C’est ainsi que la société multiculturelle d’aujourd’hui et de demain pourra réussir à allier les trois dimensions : la citoyenneté commune, la diversité culturelle et la convergence des valeurs dans une dynamique toujours enrichissante qui repose sur la discussion, la rencontre et l’engagement collectif.


Mes chers concitoyens occidentaux et musulmans qui résidez dans les pays occidentaux, votre responsabilité est aujourd’hui immense. Il vous incombe de vous engager à préparer votre avenir. Sans doute certains continueront-ils à s’identifier comme étant supérieurs et opposés à l’Occident, à s’identifier comme « l’autre », et à se plaindre de ce que, dans les pays de l’Ouest, personne n’aime l’islam ni les musulmans. Ils perpétueront ainsi la mentalité pathologique de la victime, en espérant que le salut leur viendra des érudits et des penseurs de l’Orient.

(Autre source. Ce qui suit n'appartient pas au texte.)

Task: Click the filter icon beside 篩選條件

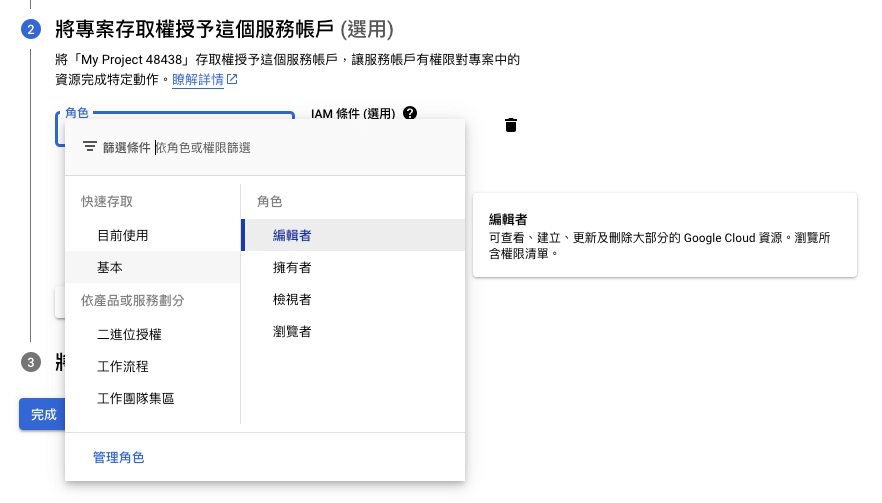Action: (x=90, y=147)
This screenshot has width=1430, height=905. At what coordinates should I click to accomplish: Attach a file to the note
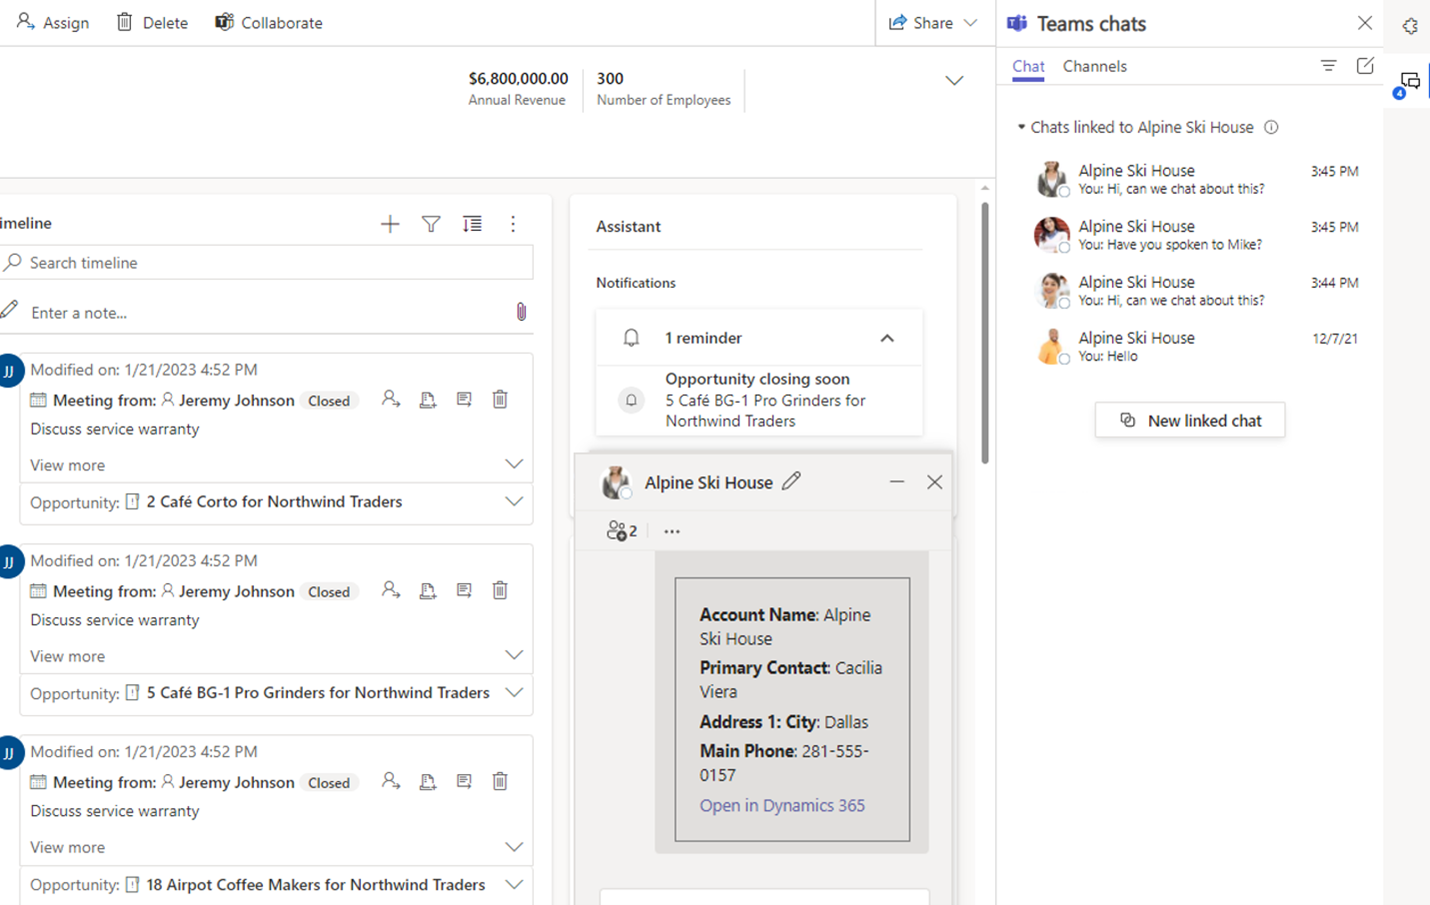(x=520, y=311)
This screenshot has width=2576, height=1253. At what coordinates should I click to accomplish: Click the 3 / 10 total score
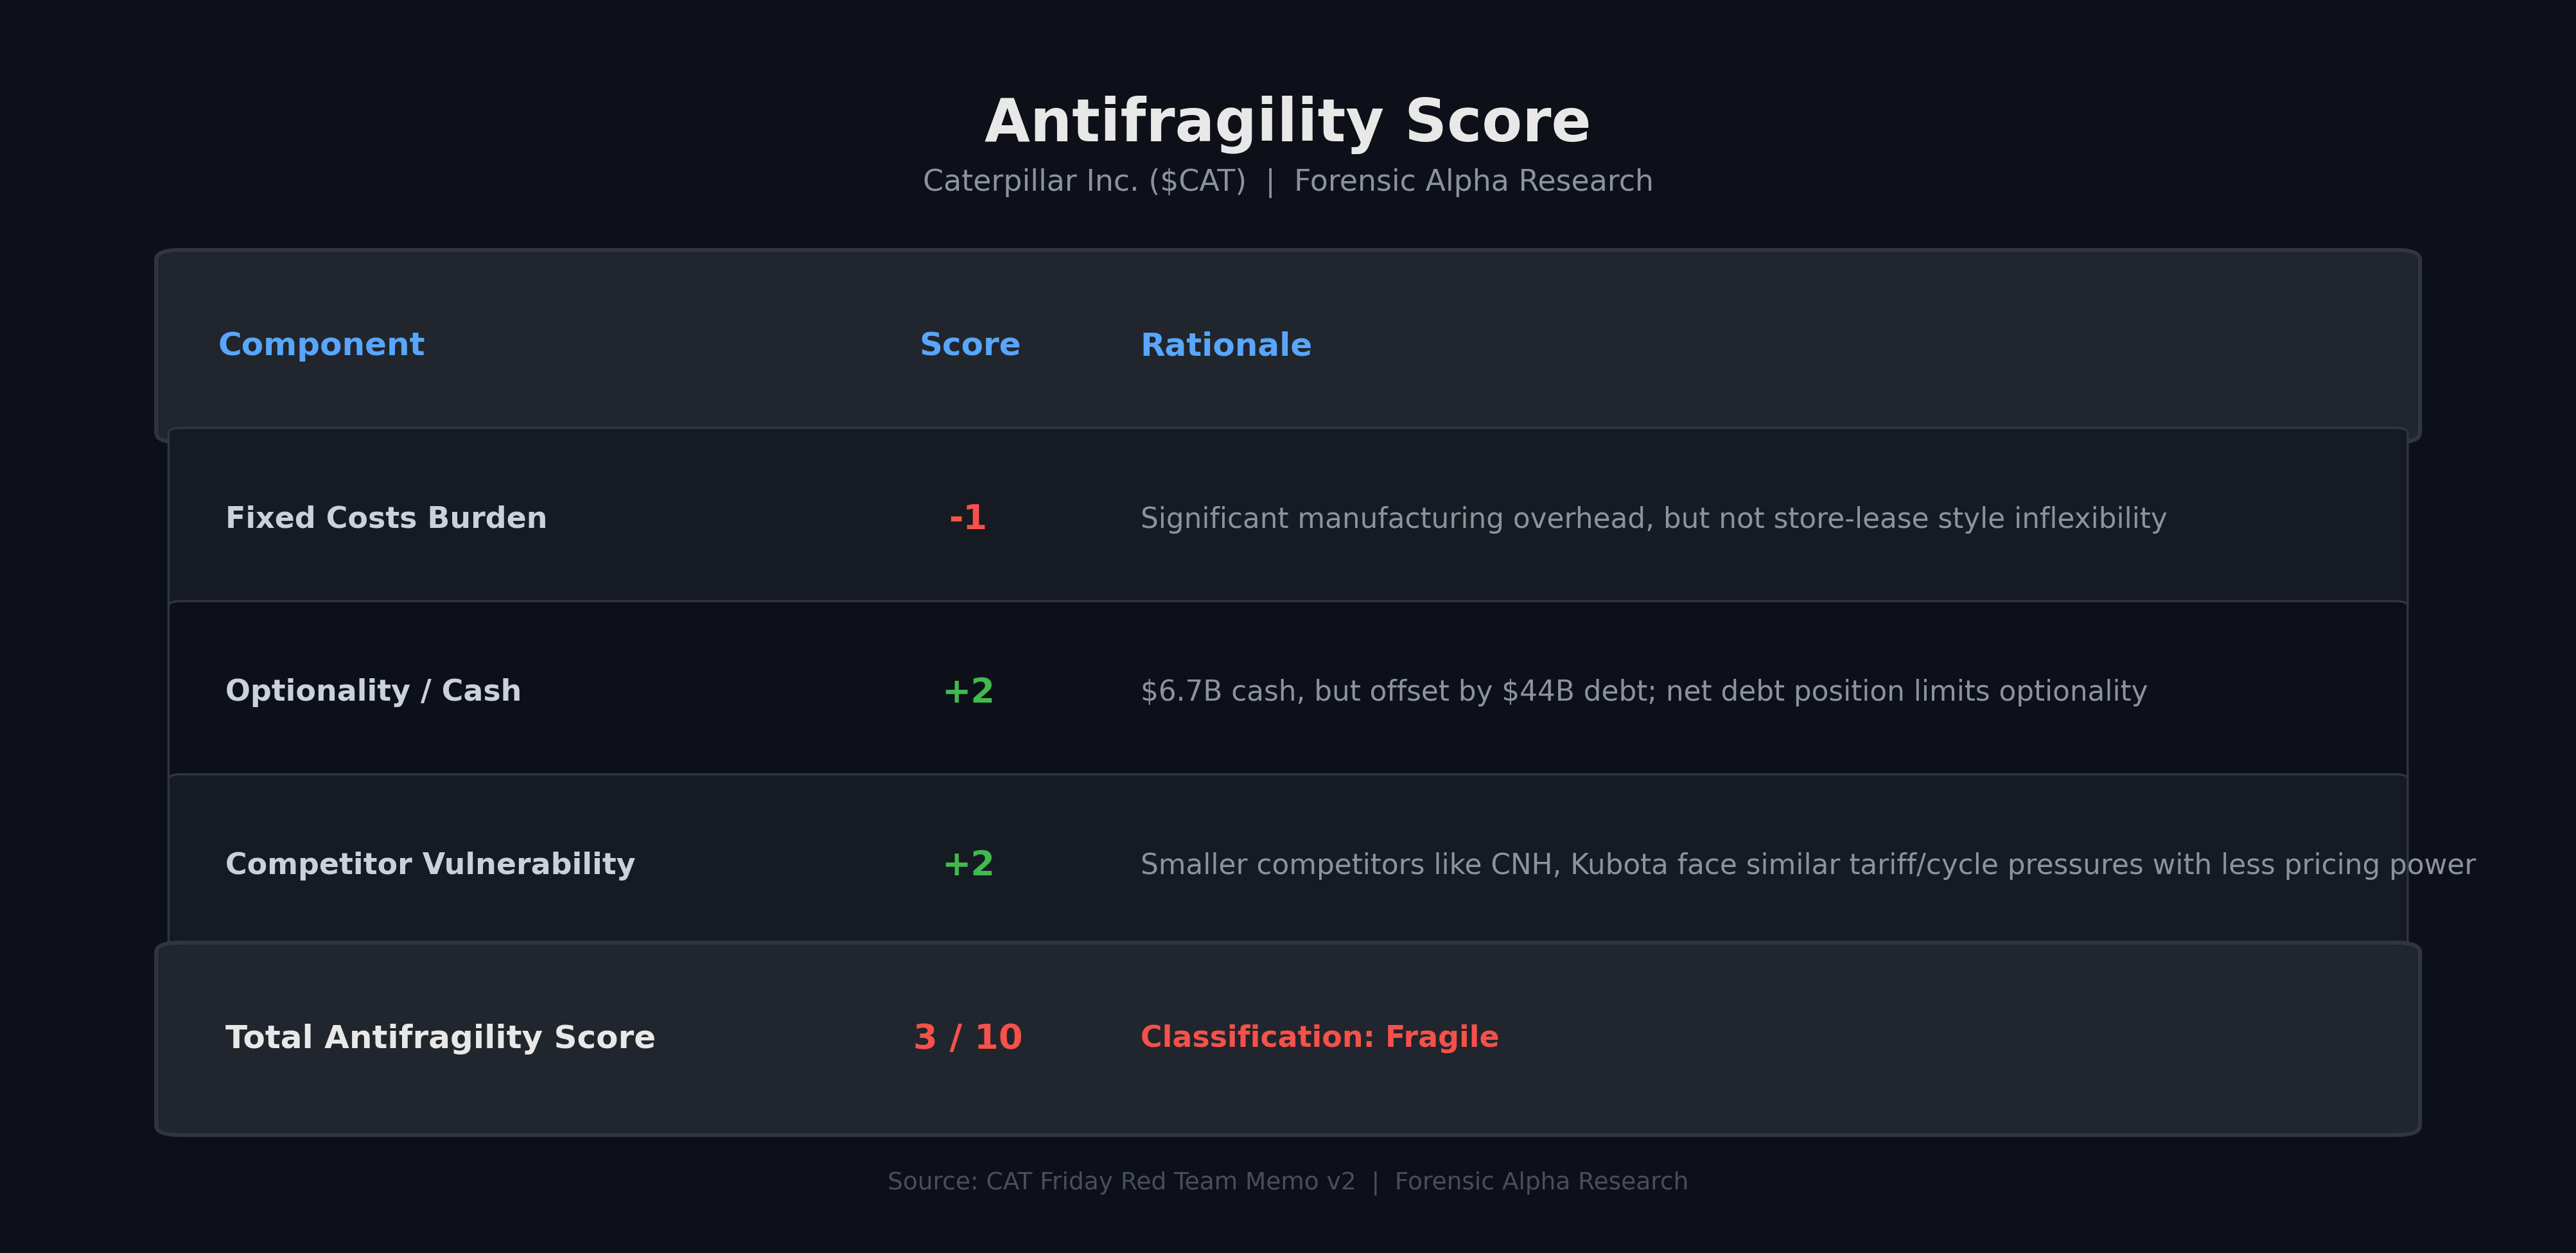click(x=968, y=1038)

On voit néanmoins apparaître aujourd’hui des signes évidents, en particulier chez les femmes et chez les jeunes, que les choses sont en train de changer et qu’un nombre sans cesse grandissant de musulmans sont conscients des défis auxquels ils sont confrontés.


Pour rester musulman dans les pays occidentaux, on doit mettre à l’épreuve ses croyances, sa conscience et son intelligence. Les Canadiens musulmans doivent se montrer à la hauteur du défi et proposer de nouvelles façons d’être musulman au Canada. Ils doivent consentir des efforts considérables pour relire et réexaminer leurs sources et leurs traditions. Ils doivent déterminer quels sont les éléments fondamentaux de leurs croyances et de leurs pratiques religieuses. Ils doivent distinguer l’essentiel de ce qui l’est moins, et distinguer aussi le religieux du culturel.


C’est là une tâche complexe et difficile qui nécessite une connaissance et une analyse des sources islamiques traditionnelles ainsi que du milieu ambiant canadien, de son histoire, de ses institutions et de sa culture. Nous ne devons pas négliger l’étude du monde occidental, l’histoire de ses sociétés et de leurs institutions, de leurs cultures et de leur psychologie collective. C’est là le chemin dans lequel nous devons nous engager si nous voulons nous sentir chez nous, appliquer de façon positive le principe islamique favorisant l’intégration de tout ce qui ne contredit pas les interdictions, et nous l’approprier.


Ce mouvement de réforme nécessite une véritable révolution intellectuelle qui permettra de concilier l’universalité des valeurs islamiques avec la vie au Canada et qui nous aidera à cesser de nous considérer comme une minorité marginalisée, toujours sur le point de nous adapter ou de nous intégrer, mais enclins à ne faire rien de plus que de nous protéger dans un environnement qui nous paraît hostile et dangereux. Nous devrons développer au sein de la société occidentale une présence riche, positive et participative, qui contribuera de l’intérieur aux débats sur l’universalité des valeurs, sur la mondialisation, sur l’éthique et sur le sens de la vie à l’époque moderne.


Mes chers concitoyens occidentaux, voilà un discours que chacun de nous peut comprendre, voilà le chemin difficile qu’ensemble, nous devons continuer de parcourir.



*Allocution présentée au colloque Diversity and Canada’s Future organisé par l’Institut de recherche en politiques publiques dans le cadre de la série « L’art de l’État » et qui s’est tenu du 13 au 15 octobre au Château Montebello.